Europe : la grande désunion

Par Romaric Godin  |   |  1389  mots
Le siège de la Commission à Bruxelles.
Le "choc salutaire" des européennes semble un vain espoir. Les grands dirigeants européens se concentrent désormais sur leurs enjeux nationaux, tous divergents.

Plus que jamais une Union européenne en lambeaux et sans orientation qui est sortie des urnes voici une semaine. Ceux qui espéraient voir dans la montée des euroscepticismes et dans la persistance de l'abstention un « choc salutaire » capable de réveiller les chefs d'Etats et de gouvernements et de les conduire à une « réorientation » de l'UE en sont, semble-t-il pour leurs frais. Le tableau qu'offre l'Europe est plus que jamais celui de la désunion et de l'impuissance. Bien que prévisible et largement annoncé, le succès des partis critiques ou hostiles à l'UE dans plusieurs pays semblent avoir désorienté les dirigeants européens. Et, plus que jamais, ce sont les logiques nationales qui dominent.

Le calcul de David Cameron

L'exemple le plus frappant en aura évidemment été les propos révélés ce samedi de David Cameron qui aurait menacé de ne pouvoir « garantir » le maintien du Royaume-Uni dans l'UE si Jean-Claude Juncker était porté à la tête de la Commission. La tactique du premier ministre britannique est limpide : il s'agit de durcir le ton pour répondre à l'irrésistible montée de l'UKIP. Un sondage publié par The Independent vendredi dernier révélait que plus de 80 % des électeurs UKIP lors des élections européennes envisageaient de voter UKIP lors des élections générales de l'an prochain. C'est clairement une raison de paniquer pour le locataire du 10 Downing Street, car alors le jeu politique anglais demeure un jeu à trois, avec le parti de Nigel Farage. Pour David Cameron, la priorité est donc de durcir le ton à Bruxelles pour ramener une partie des électeurs UKIP vers les urnes et de préparer, pourquoi pas ?, une coalition future avec les eurosceptiques pour demeurer premier ministre.

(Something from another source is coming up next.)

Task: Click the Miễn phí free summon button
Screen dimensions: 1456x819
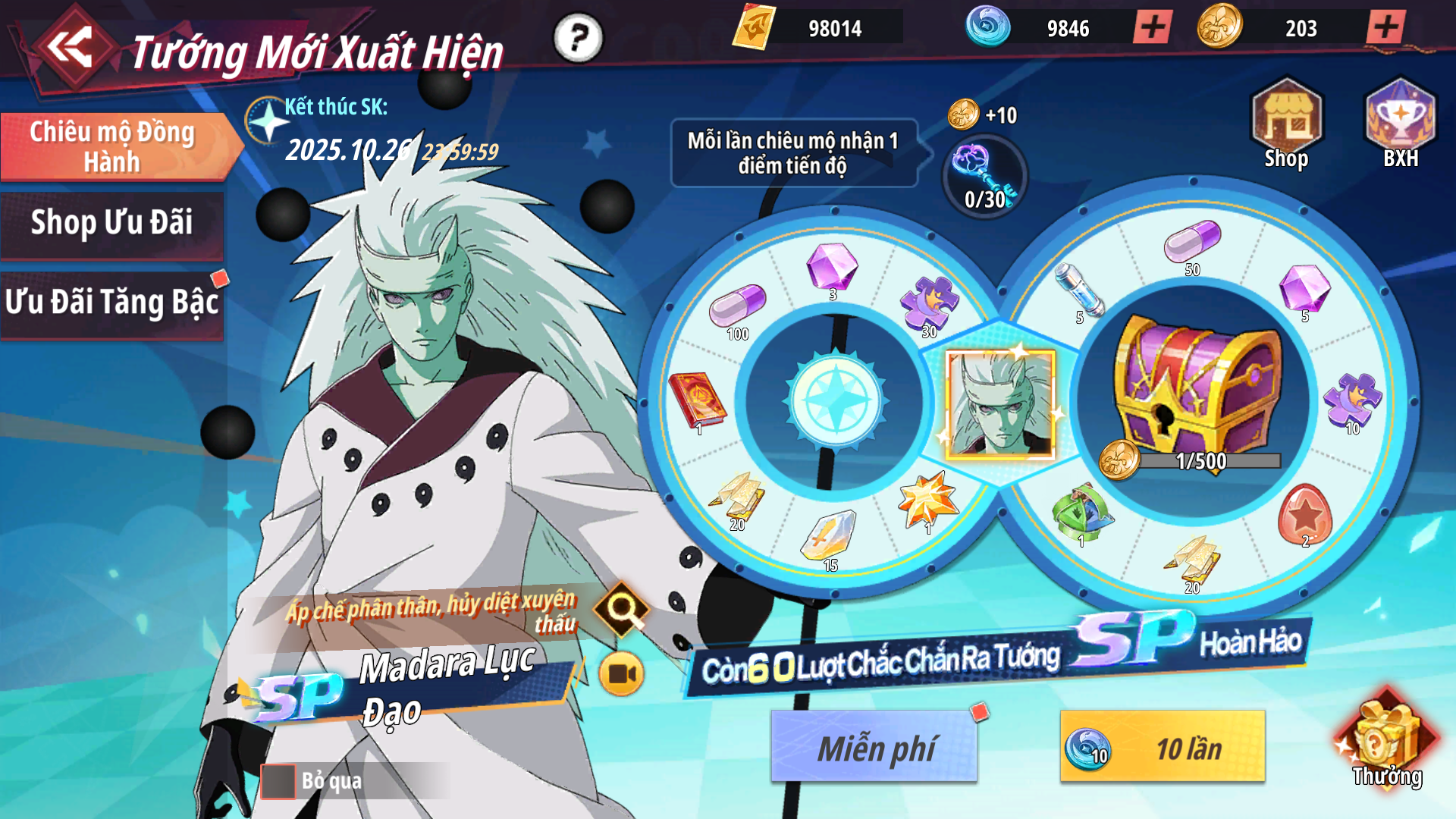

L'Europe est donc pour David Cameron un enjeu d'abord national. Sa « réforme » à la britannique, avec plus de subsidiarité, plus de libéralisme, serait surtout un triomphe qu'il pourrait arborer dans les rues de Brimingham ou de Southampton l'an prochain. Ce n'est donc pas un hasard s'il veut se faire entendre sur la question du président de la Commission, la plus urgente du moment.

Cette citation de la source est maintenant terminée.